16 июня (1808 г.) герцог д’Абрантес — он же генерал Жюно — посетил Сенявина и сообщил, "будто узнал он достоверно, что англичане предположили непременно истребить русскую эскадру, в Лиссабоне пребывающую, но, сберегая свои морские силы, намерены сделать десант на южный берег реки Таго", соединиться там с непокорившимися португальцами, подождать испанцев и, "выстроив в удобных местах сильные укрепления, огнестрельными снарядами сжечь эскадру". А поэтому Жюно предложил Сенявину высадить на берег русских солдат и присоединить их к французам.
Но Жюно был едва ли не самым посредственным дипломатом среди французских генералов, а Дмитрий Николаевич был, после Ушакова, талантливейшим дипломатом среди (русских адмиралов, и не таков он был, чтобы поддаться на простодушные хитрости "дюка" (герцога) д’Абрантеса. Сенявин уже успел запастись нужными сведениями. "Перед сим посещением дюка за несколько дней имел я верное сведение, что Гипшания сделалась явным неприятелем Франции, и оружие гишпанское имело уже верх в нескольких случаях, между тем северные провинции Португалии начали уклоняться от власти французов… и самое настоятельное требование дюка, чтобы усилить его солдатами, удостоверяли меня в слабом положении войск французских в Португалии. Я, будучи в таком затруднительном положении, рассуждал: если принять мне сторону французов и тем оказать себя явно участвовавшим в неприязненных мерах противу португальцев, англичан и гишпанцев, не останется для меня никакого средства спасти эскадру вашего императорского величества от власти сих союзных народов…" Так объясняет Сенявин в донесения царю свой образ действий. Что было делать? Бушевавший пожар испанской народной войны против Наполеона не давал Сенявину никакой надежды добраться вовремя ею своими донесениями до Мадрида, где находился русский посол Строганов, или до Парижа, где был граф Толстой, и получить четкую инструкцию от министерства иностранных дел. Приходилось. ни на кого не надеясь, не ожидая приказов свыше, действовать на собственный страх и риск и принимать ответственнейшие решения. Адмирал Сенявин крайне неприязненно относился к Тильзитскому миру и внезапной "дружбе" России в Наполеоном. Будущий партизан Денис Давыдов в своих воспоминаниях говорил, что уже в Тильзите между русскими и французами стоял призрак двенадцатого года "с штыком по дуло в крови", и он был далеко не одинок в этих своих настроениях. Сенявин не хуже Дениса Давыдова чувствовал всю фальшь и опасность положения, всю шаткость, ненадежность, искусственность создавшейся политической ситуации. Полезно ли для России, чтобы Наполеон окончательно сломил испанскую и португальскую народную войну? Сенявин был убежден, что союз Наполеона с Александром является непрочным, и отказал Жюно в помощи.

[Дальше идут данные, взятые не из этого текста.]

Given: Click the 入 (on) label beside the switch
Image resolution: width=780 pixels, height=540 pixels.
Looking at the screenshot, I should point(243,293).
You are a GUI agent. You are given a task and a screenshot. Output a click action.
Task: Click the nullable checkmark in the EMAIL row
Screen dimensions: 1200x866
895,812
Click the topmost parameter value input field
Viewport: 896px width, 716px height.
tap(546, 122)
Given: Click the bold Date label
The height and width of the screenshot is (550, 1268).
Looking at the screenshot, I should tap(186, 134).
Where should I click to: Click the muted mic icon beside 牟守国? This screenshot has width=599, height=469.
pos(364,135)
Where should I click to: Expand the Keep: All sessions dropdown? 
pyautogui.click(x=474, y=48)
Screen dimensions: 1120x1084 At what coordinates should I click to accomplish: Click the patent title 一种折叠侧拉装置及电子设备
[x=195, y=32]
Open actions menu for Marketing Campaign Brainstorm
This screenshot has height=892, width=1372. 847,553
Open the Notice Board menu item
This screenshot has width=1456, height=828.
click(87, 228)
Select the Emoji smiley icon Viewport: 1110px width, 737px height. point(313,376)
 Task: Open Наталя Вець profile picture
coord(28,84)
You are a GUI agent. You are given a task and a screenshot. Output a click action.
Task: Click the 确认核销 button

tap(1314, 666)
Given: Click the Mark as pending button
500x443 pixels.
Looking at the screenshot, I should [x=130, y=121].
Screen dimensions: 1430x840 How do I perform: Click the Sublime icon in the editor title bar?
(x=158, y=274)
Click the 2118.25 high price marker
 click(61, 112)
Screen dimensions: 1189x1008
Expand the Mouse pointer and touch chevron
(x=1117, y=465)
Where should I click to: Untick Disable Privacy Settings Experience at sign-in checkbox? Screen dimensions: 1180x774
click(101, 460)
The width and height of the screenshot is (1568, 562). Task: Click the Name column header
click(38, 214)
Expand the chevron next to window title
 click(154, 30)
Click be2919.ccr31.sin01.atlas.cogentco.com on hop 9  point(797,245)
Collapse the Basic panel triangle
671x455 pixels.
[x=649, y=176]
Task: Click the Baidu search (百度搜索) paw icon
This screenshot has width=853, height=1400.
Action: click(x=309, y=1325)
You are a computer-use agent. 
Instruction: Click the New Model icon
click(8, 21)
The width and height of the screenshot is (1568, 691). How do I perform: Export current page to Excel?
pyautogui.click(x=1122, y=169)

Это решение, помимо всего, спасало русскую эскадру от опасности немедленного английского нападения. Целых три часа герцог д’Абрантес старался уломать Сенявина, который ласково, но непреклонно отказывал "союзнику" в вооруженной помощи. В 9 часов утра началось свидание, а "пополудни дюк прекратил разговор и, откланиваясь, предлагал мне денег для надобности по эскадре, хотя об оных никогда я речи не имел…" Но и этот "аргумент" не подействовал.
Жюно, герцог д’Абрантес, не нуждался в императорских приказах. Он уже неоднократно делал в разговорах с Сенявиным настойчивые напоминания о необходимости русского выступления против английского флота, блокирующего Лиссабон. Но Дмитрий Николаевич не соглашался или отмалчивался. Тогда Жюно стал уже на путь формальных требований. 3 июля 1808 г. Сенявин получил большое официальное письмо. "Господин адмирал, — писал Жюно, — в трудных обстоятельствах, в которых я нахожусь и которые проистекают, в частности, из необходимости защищать эскадру е. в. русского императора, я думаю, что наш взаимный долг; как и интерес наших государей, заключается в том, чтобы согласиться о возможных средствах взаимной помощи". И французский генерал внушительно напоминает о своих устных предложениях. Пусть Сенявин высадит на левом берегу реки Тахо десант для охраны от англичан. "Колоссальный эффект, который произвела бы эта мера, был бы неисчислим (incalculable)",подчеркивает Жюно. Это-то Сенявин и без него знал: конечно, фактическая война России Против Англии была бы этим действием Сенявина начата. Но именно этого-то и не хотел русский адмирал, нисколько не желавший отождествлять, несмотря на Тильзит, интересы Наполеона с интересами России.